On balance the report card of three years in office is a disappointing one for a government with the most articulate and clear-headed politicians in key economic ministries. Yet, for all the pioneering work that they have done in the 1990s as individuals in varying positions of power, Dr Manmohan Singh's men, as a collective, suffer from the same weakness that afflicted their predecessors — a lack of vision, an idea of India 20 years from now. And for all his statesmanlike qualities, Dr Singh himself has not been able either to get that team to work consensually or to prevent the more hidebound politician from raising issues that smack of perverse social engineering

Blind to the future

For all its remarkable economic and administrative skills Dr Singh's team has shown little acumen or foresight. In 2004, it should have begun the task, with the help of its Left allies, of rejuvenating agriculture, creating investment opportunities in it and infrastructure instead of waiting to make the right noises three years and so many power shortages and farmer suicides later. A growing economy does gobble up skilled labour faster than a nation can produce them and the policymaker should have read the tea leaves and thought of ways to upgrade technical institutes that today run like factories for menial manufacturing skills.

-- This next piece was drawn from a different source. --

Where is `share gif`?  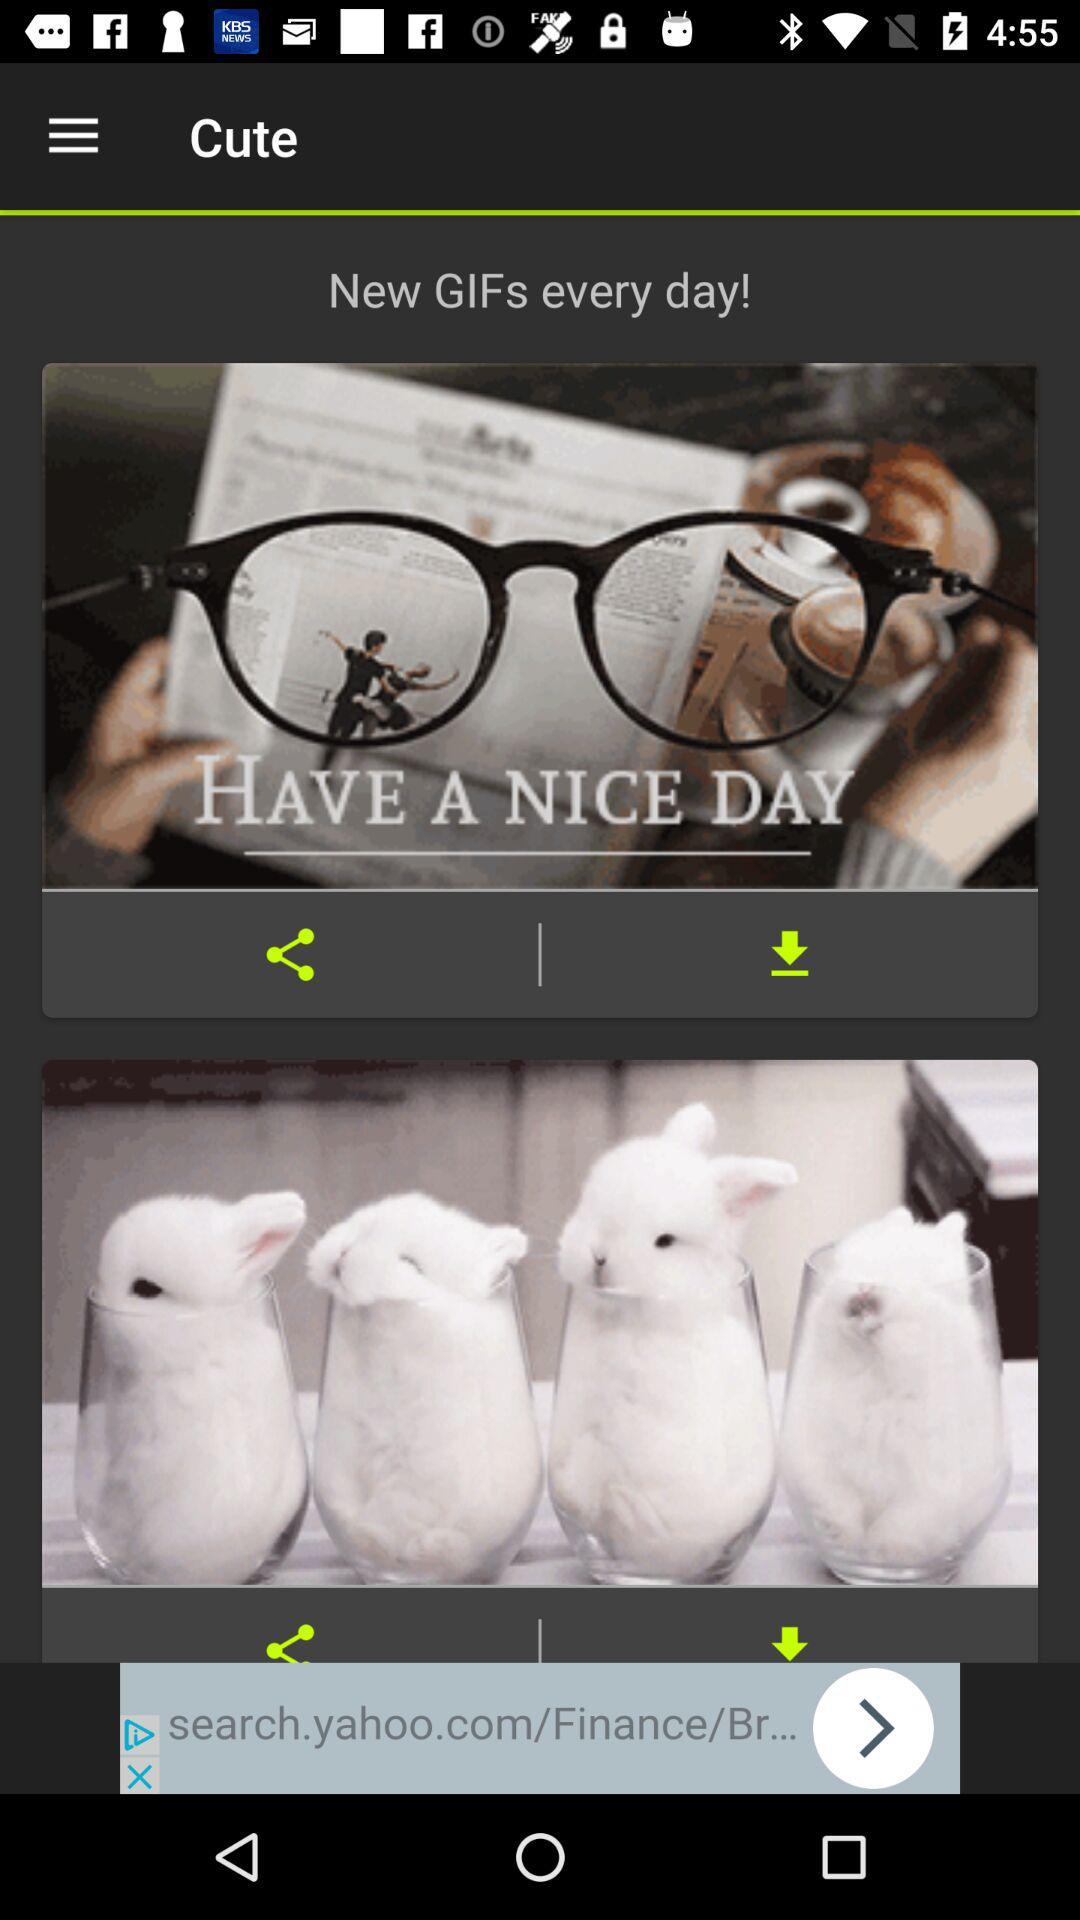
share gif is located at coordinates (290, 953).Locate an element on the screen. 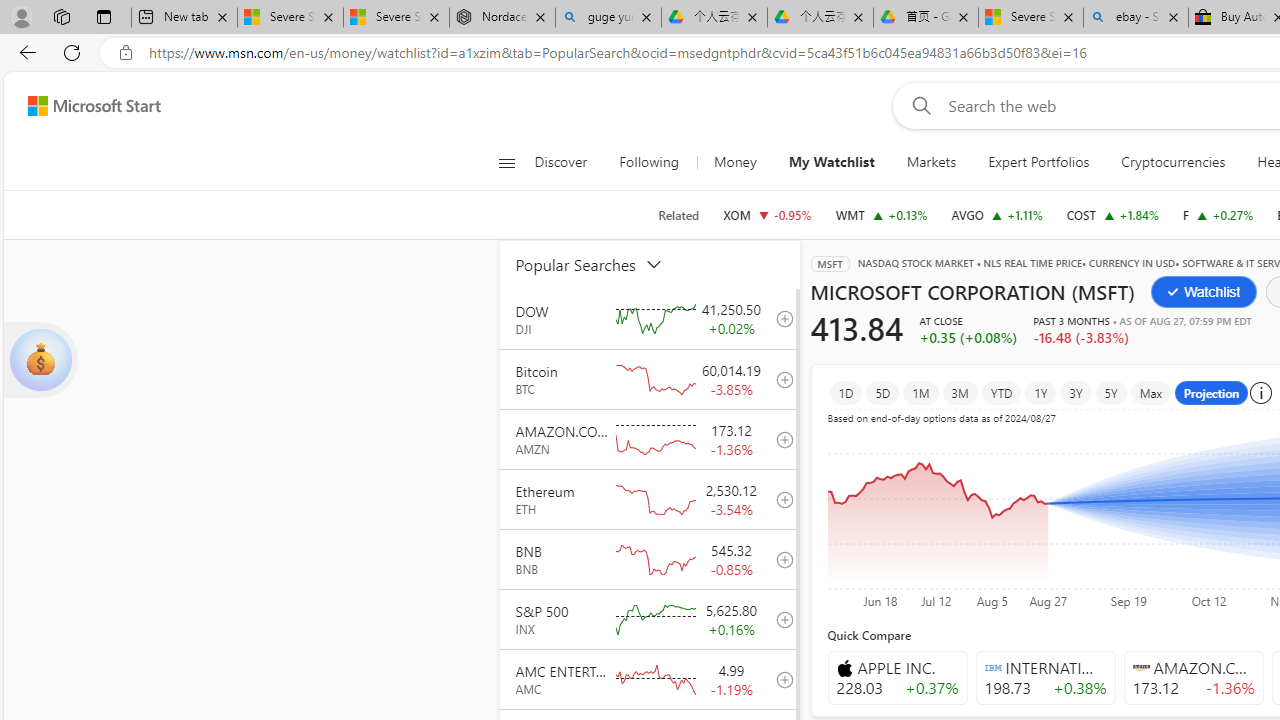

The UPA Government enters its fourth year with a record of indifferent policies and an enthusiastic rhetoric that have paid dividends both for itself and the organised economy. Presiding over an 8 per cent growth was fortuitous; the organised sector can at best thank it for being so decisive in its inaction.

But the story changes from here onwards because growth in manufacturing will also depend on investments in infrastructure and agriculture.

The sustained prosperity of the past four years has earned India plaudits from around the world. But it has also brought home to Indians the long festering problems that have been tip-toed around by policymakers for decades not to mention new ones that appear equally fearsome. Acquiring land for industry and enhancing the supply of skilled labour, for instance.